According to Brett Gunnink, dean of the engineering college, the grant is well-aligned with the college's goals and priorities. "Striving to develop an entrepreneurial mindset in our students and faculty supports our mission very well," he said. "We are very thankful for this support from the Kern Family Foundation."

The funding will support training courses for about 60 MSU faculty, mostly in engineering but also in other MSU colleges such as business, in conjunction with MSU's Center for Faculty Excellence; support for three faculty coaches who can serve as a resource for MSU engineering professors as they adapt their curricula; and internal MSU grants to support faculty while they redesign their courses. The Kern grant also includes a major research component that will seek to measure the outcomes of these changes in the classroom.

Kregg Aytes, professor in MSU's Jake Jabs College of Business and Entrepreneurship, will work with Schell and others on the research. He said that although there have been some studies on entrepreneurial thinking in business undergraduates, the MSU team will be developing new approaches to measure entrepreneurial mindset in engineering students, including surveys and other assessment methods.

"This is action-based research," Aytes said. "We're going to be making changes in the classroom at the same time we're measuring things and considering how these new approaches could be scaled up. It will be a unique contribution to the field."

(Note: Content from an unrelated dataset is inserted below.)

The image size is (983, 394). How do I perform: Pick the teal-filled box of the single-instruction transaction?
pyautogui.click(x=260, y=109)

Aytes said the concept of entrepreneurial thinking in engineering resonates with how MSU teaches business and makes sense from business perspective. "The problems in society that need to be solved are often technical problems, and it's the engineer who sees them first," he said. "What we want is for engineering graduates to be able to see that there's an opportunity, that they can tap into a market and create change."

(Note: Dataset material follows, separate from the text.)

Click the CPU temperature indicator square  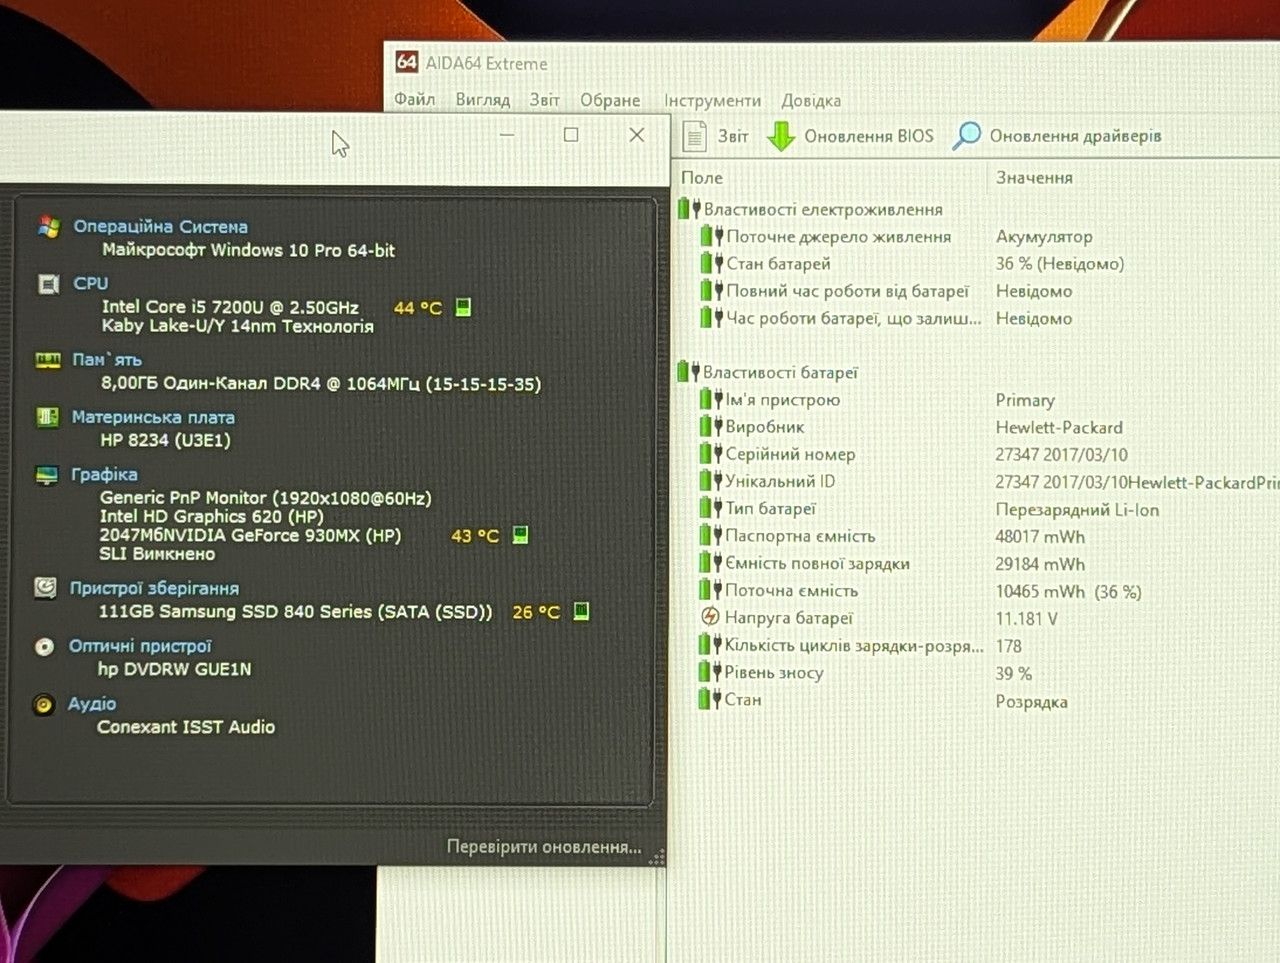point(463,307)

According to Schell, teaching entrepreneurial concepts to engineers involves encouraging curiosity, an ability to see connections across multiple areas of a challenge, and an approach of identifying how actions can add value. Entrepreneurship isn't just about starting businesses, but about proactively solving problems — something that an engineer can do in any situation, including from within a business, organization or community, he said.

"The fundamental benefit is giving students a better lens for seeing the world where they apply their engineering tools," Schell said. "We want students to be better able to see problems as they need to be solved, not just as a textbook presents them."

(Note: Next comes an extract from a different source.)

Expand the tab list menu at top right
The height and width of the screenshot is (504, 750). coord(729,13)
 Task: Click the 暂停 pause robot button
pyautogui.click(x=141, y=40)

From the student perspective, the changes in MSU's classrooms and teaching labs will be noticeable as a shift toward more active learning, with hands-on activities and working in pairs or small teams, much as collaborators would tackle a problem in a company setting.

"We know already from research that active learning works better than sitting in a lecture and taking notes," Schell said. "So we think this will be a benefit to students not just in terms of advancing entrepreneurial thinking, but in terms of their engineering education as a whole."

The Kern Entrepreneurial Engineering Network is a partnership of undergraduate engineering programs around the U.S. KEEN's mission is to graduate engineers with an entrepreneurial mindset so they can create personal, economic and societal value through a lifetime of meaningful work. There are currently 47 universities and colleges working together to instill this mindset in engineering students. For more information, visit EngineeringUnleashed.com.

The Kern Family Foundation invests in the rising generation of Americans, equipping them to become tomorrow's leaders and innovators. Established in 1999, the Wisconsin-based foundation invests in the rising generation of leaders. It aims to effect systemic change through partnerships to preserve the tradition of private enterprise. Its three program areas are Education and Character, Faith, Work and Economics, and Entrepreneurial Engineering.